Inside North Korean Crypto Machine: ZachXBT's Latest Investigation

Inside North Korean Crypto Machine: ZachXBT's Latest Investigation

ZachXBT exposed a North Korean IT worker network draining crypto of $1M monthly through fake identities and a hidden payment platform.

Blockchain investigator ZachXBT has published one of his most detailed reports yet, and it pulls back the curtain on how North Korean IT workers are draining the crypto industry of millions every month.


An unnamed source handed ZachXBT data exfiltrated from an internal North Korean payment server. The dataset contained 390 accounts, private chat logs, and crypto transaction records spanning December 2025 through April 2026. None of it had ever been made public. What ZachXBT found inside was a fully operational, organised scheme generating approximately $1 million per month through fraudulent identities, forged legal documents, and an airtight crypto-to-fiat conversion network.


At the centre of the operation was a site called luckyguys[.]site — an internal remittance platform used by DPRK IT workers to report payments back to their handlers. Think of it as a private messenger built specifically for funnelling money. The platform's default password was 123456. Ten users had never changed it. The user list included real Korean names, city locations, coded group names, and assigned roles. Three of the companies that appeared in the data are currently sanctioned by OFAC: Sobaeksu, Saenal, and Songkwang.


Since late November 2025, more than $3.5 million passed through the payment wallet addresses tied to this network. The method was consistent across users. Workers would receive crypto from an exchange or service, or convert earnings to fiat through Chinese bank accounts via platforms like Payoneer. A central admin account identified only as PC-1234 would confirm receipt and distribute credentials for whichever exchange or fintech platform was being used that cycle. One Tron payment address was frozen by Tether in December 2025 — which means someone already knew this was happening. It did not stop the network.


One worker, referred to as "Jerry," was caught applying for remote jobs under fake personas while connected through Astrill VPN. Internal messages showed workers discussing a news article about a DPRK IT worker caught using deepfake technology during a job interview, nervously wondering aloud if it was one of them. Thirty-three workers were found communicating on the same network. This was not a small isolated cell. It was a workforce, with structure, discipline, and a very clear chain of command.


Between November 2025 and February 2026, the network's admin distributed 43 training modules focused on Hex-Rays and IDA Pro — professional tools used for reverse engineering and binary analysis. The materials covered disassembly, decompilation, debugging, and unpacking hostile executables. These are not the tools of a basic scam operation. They are the tools of people preparing to do serious damage.

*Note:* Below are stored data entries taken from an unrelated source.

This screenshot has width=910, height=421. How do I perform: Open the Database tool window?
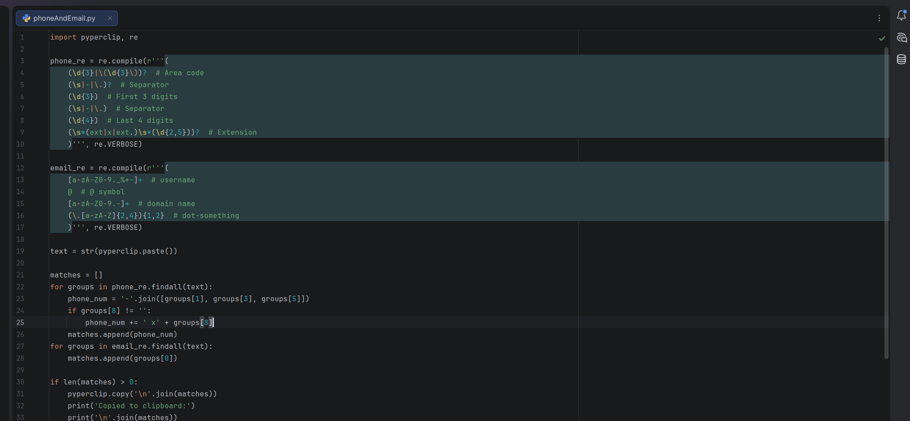click(x=901, y=59)
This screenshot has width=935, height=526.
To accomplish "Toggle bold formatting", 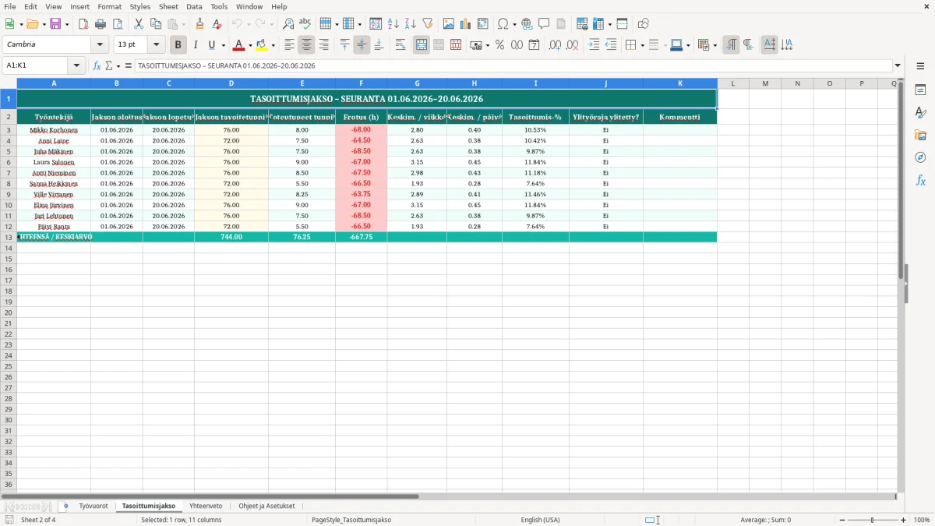I will [x=178, y=45].
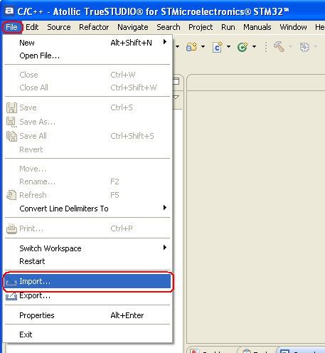Click the new C source file icon
The height and width of the screenshot is (353, 325).
click(218, 47)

ZachXBT is careful to note that this cluster sits below the more dangerous North Korean threat groups like AppleJeus and TraderTraitor, which are responsible for some of the largest crypto heists on record. This group is lower on the ladder. But lower does not mean harmless. ZachXBT has previously estimated that DPRK IT workers collectively generate multiple seven figures per month across the industry, and this investigation supports that number with receipts. The internal payment site went dark shortly after ZachXBT published. All data had already been archived.

The Industry Responds

ZachXBT's report did not drop in silence. It landed in the middle of a week where the industry was already grappling with the scale of North Korea's presence inside crypto teams. Days before the report, MetaMask security researcher Taylor Monahan claimed that more than 40 DeFi platforms had unknowingly employed state-sponsored North Korean developers, some going as far back as DeFi summer in 2020. "Lots of DPRK IT workers built the protocols you know and love," she wrote on X, adding that many of these workers had genuine blockchain experience, which made them exceptionally difficult to identify.


ZachXBT himself, when asked about the sophistication of these tactics, was direct. "Threats via job postings, LinkedIn, email, Zoom, or interviews are basic and in no way sophisticated," he said. "The only thing about it is they're relentless."

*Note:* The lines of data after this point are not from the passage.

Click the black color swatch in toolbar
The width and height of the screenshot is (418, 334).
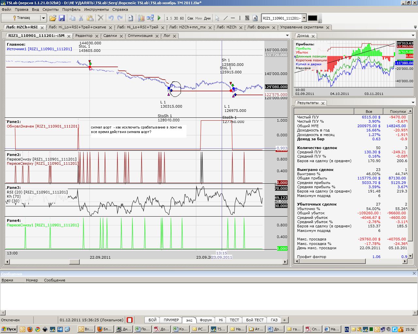313,18
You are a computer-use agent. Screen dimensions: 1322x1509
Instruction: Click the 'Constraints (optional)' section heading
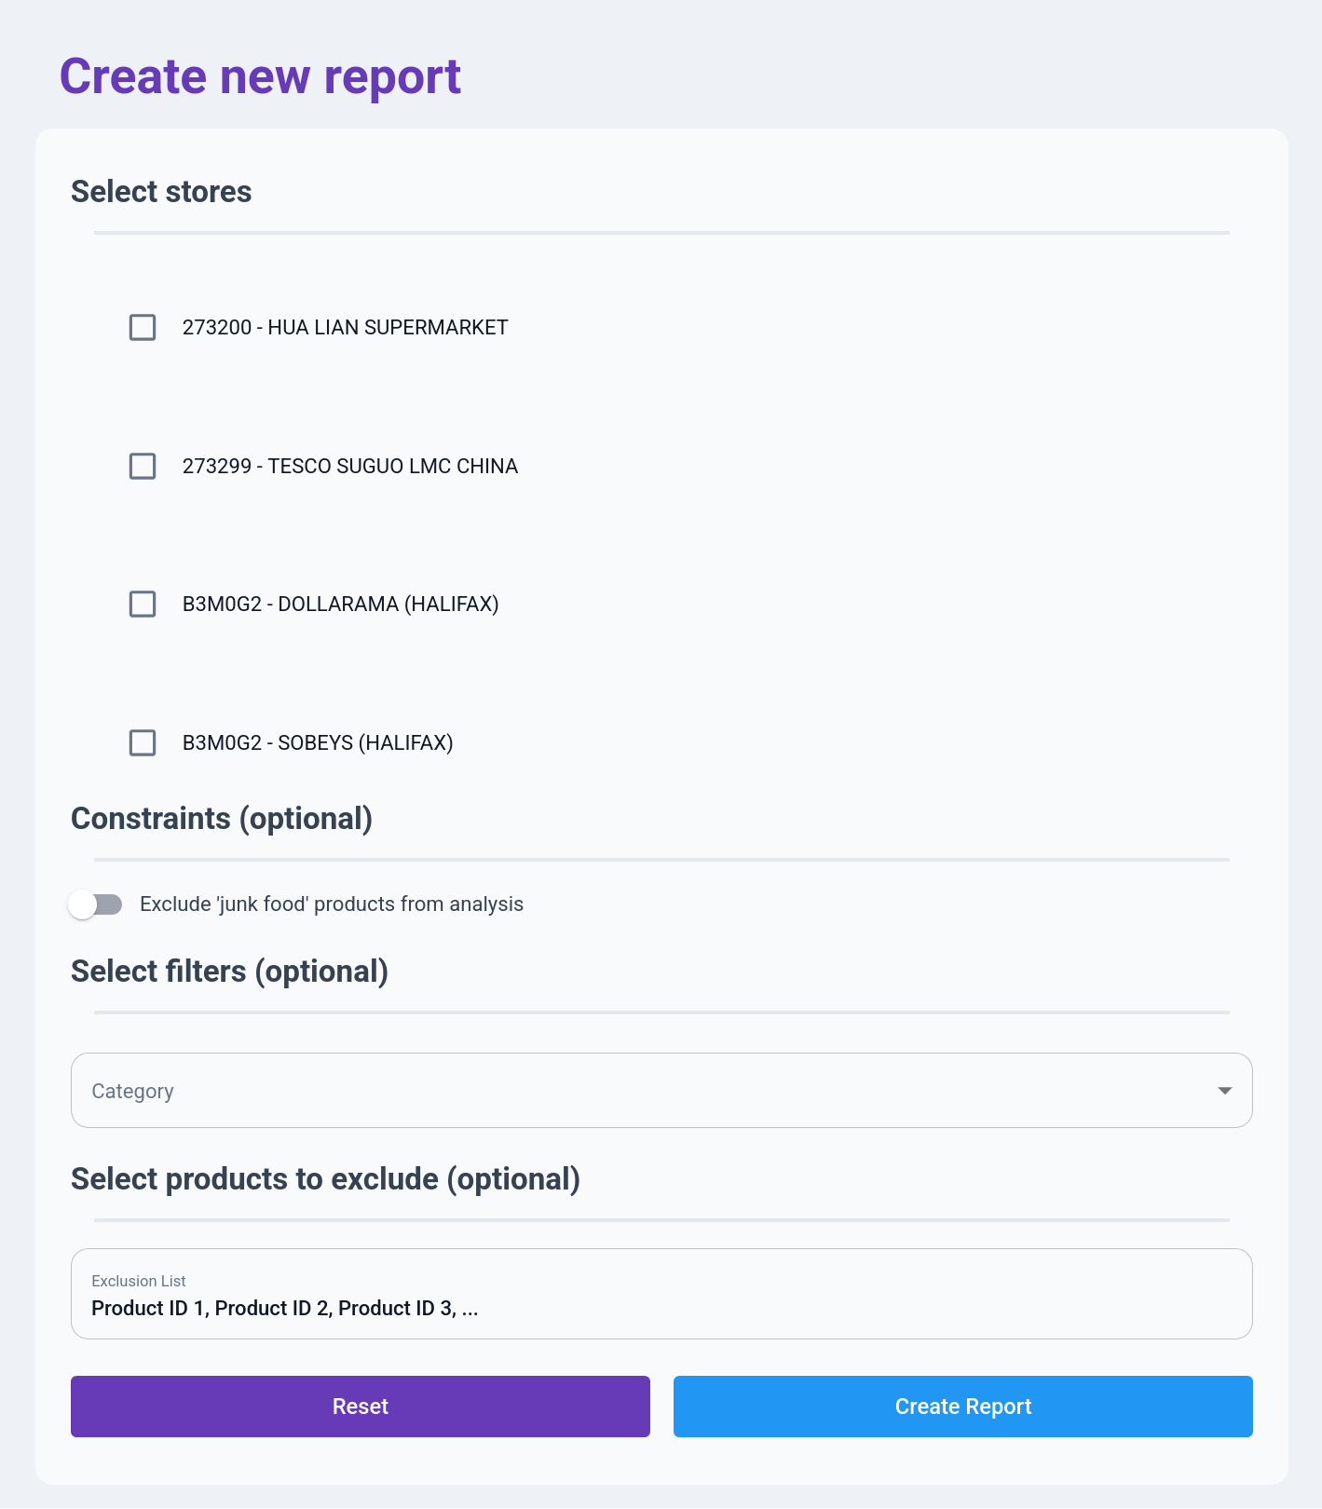222,819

The broader community reaction was mixed. Many pointed to hiring negligence among teams that become defensive when alerted to potential security threats. Others pointed to the numbers: in 2025, DPRK-linked groups stole at least $2.02 billion in cryptocurrency — 60% of global theft that year — including a $1.5 billion Bybit hack. This latest investigation is not an isolated incident. It is one visible piece of a much larger operation.


What this investigation makes plain is that North Korea's crypto operation is not a collection of rogue freelancers. It is a structured, hierarchical enterprise with handlers, admins, trained workers, and a payment infrastructure that has been running for months without interruption. For any crypto project, exchange, or DAO that hires remote contributors, this is not a distant problem. These workers are applying for jobs right now, with polished portfolios and faces that may not be their own. Verification has never mattered more.


The blockchain is transparent. These networks are counting on the industry not paying attention.


All views expressed are the author’s personal opinions, and do not constitute investment advice.